Trans fats are uncommon in nature but commonly produced industrially. They are made by exposing polyunsaturated vegetable oils to a chemical process that involves high heat, hydrogen gas and a metal catalyst. Industrial trans fats often exist in partially hydrogenated vegetable oils, margarine, and fried food and are added to packaged prepared foods to increase shelf life and reduce costs. Only small amounts of trans fats occur naturally in food.
In the recent decades, trans-fats have been put in the spotlight for its harmful effects on human health. Lots of researches have been carried out to explore this topic. Studies widely confirmed that trans fats intake increases the risk of some chronic diseases such as cardiovascular disease and type 2 diabetes and also associates with pro-inflammatory states in the human body.
Trans fats negatively associate with human reproductive health
Human reproductive health largely relies on fats. Appropriate fat supply (balanced healthy fats) could boost both female and male fertility. On the opposite, bad fats (e.g. trans fats) could result in reproductive system disorder.
Female fertility issues have been linked to trans-fat intake. Scientific studies have found consuming more trans fats is associated with higher rate of fetal loss, failure of implantation and ovulatory dysfunction. A 2018 published paper further confirmed trans fats intake decrease women pregnancy rates, and more omega-3 unsaturated fats intake results higher fecundity.
Limiting trans fats intake
The dietary guidelines for Americans 2015-2020 suggest to limit trans fats intake, but there is not a limit value. Currently, no known requirement of trans fats for body functions is discovered. Therefore, we recommend doing your best to avoid trans fats consumption.
Reading food labels
Reading food labels could help eliminate most trans-fats from our diet. Trans-fats is listed in bold print on food labels.
Since trans-fats is now visible on packaging labels, manufacturers are trying their best to remove trans-fats from their ingredients. Now, most foods sold in grocery stores with nutrition labels are containing 0 trans fats. Keep in mind, though, a product contains up to 0.5-gram trans fats can claim to have 0 (according to FDA).

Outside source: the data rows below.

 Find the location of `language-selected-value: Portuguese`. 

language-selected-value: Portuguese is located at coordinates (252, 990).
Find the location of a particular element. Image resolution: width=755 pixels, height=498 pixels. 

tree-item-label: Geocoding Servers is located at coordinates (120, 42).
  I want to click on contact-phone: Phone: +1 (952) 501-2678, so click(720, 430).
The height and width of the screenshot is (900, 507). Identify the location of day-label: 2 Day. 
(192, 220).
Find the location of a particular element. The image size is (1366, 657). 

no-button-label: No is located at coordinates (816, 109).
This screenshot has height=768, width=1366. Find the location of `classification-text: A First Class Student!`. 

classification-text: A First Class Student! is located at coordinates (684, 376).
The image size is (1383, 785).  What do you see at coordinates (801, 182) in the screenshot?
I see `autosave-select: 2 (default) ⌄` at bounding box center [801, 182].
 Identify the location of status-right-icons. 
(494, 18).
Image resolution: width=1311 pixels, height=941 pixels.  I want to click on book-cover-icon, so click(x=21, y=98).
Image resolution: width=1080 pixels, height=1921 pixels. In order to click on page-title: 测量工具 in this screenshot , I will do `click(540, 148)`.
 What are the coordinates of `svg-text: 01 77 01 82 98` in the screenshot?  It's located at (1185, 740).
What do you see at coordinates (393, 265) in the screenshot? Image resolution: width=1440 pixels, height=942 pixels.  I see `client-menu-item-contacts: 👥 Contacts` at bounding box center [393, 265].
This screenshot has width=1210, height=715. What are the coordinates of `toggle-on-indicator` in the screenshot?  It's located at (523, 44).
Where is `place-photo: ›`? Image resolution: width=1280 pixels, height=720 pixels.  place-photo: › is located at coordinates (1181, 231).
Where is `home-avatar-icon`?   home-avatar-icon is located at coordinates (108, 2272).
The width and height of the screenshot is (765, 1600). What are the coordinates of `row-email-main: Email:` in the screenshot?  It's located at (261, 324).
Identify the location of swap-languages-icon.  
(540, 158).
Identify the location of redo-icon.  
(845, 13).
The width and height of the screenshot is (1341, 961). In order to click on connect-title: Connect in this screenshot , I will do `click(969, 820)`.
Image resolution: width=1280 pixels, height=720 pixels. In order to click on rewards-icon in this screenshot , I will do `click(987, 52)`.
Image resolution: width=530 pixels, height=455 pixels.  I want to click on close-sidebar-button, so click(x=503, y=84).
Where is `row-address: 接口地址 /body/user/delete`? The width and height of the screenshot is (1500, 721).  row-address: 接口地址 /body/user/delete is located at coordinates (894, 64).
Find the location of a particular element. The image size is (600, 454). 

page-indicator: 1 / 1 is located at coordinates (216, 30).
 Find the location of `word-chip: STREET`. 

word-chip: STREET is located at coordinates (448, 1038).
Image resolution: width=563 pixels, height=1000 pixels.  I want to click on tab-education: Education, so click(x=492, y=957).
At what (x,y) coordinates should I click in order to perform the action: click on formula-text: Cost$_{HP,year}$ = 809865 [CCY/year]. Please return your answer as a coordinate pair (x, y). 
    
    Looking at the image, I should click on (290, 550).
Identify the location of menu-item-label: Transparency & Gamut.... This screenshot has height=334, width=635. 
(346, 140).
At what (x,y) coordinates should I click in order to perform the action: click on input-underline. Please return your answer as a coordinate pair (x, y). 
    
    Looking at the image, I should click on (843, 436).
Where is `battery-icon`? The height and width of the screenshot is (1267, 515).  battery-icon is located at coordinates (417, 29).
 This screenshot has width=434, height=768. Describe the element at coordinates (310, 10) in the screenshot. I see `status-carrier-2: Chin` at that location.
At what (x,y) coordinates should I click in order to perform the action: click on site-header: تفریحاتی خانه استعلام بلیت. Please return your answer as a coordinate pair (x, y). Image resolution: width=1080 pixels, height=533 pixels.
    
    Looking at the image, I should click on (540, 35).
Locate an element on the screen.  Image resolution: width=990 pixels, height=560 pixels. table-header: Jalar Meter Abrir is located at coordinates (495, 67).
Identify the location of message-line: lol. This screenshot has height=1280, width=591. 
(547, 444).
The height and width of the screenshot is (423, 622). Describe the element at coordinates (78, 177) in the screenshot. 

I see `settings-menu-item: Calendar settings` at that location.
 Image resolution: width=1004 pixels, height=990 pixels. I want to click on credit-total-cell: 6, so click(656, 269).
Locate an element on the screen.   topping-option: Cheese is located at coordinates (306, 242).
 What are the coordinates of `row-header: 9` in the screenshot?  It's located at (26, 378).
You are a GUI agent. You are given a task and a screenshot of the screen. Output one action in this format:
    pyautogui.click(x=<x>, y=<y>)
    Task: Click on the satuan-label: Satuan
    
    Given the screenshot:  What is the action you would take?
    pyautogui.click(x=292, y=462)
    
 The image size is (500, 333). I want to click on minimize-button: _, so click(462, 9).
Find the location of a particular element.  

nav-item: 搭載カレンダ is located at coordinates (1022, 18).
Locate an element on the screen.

Ingredients list could provide more information about hidden trans fats. According to USDA Food Composition Databases, oils and solid fats containing most added industrial trans fats including
- industrial partially hydrogenated oils ( “partially” may be removed to hide trans fats)
- vegetable oil spreads
- cream substitute
When above ingredients appear in the list, it is better to look for an alternative, especially if it’s something you eat regularly.
Bakery and restaurant foods are major hidden sources of trans fats in the modern diet, as most of them are not required to create a nutrition label. Limiting dining out and bakeries without nutrition labels are recommended to minimize trans fat intake.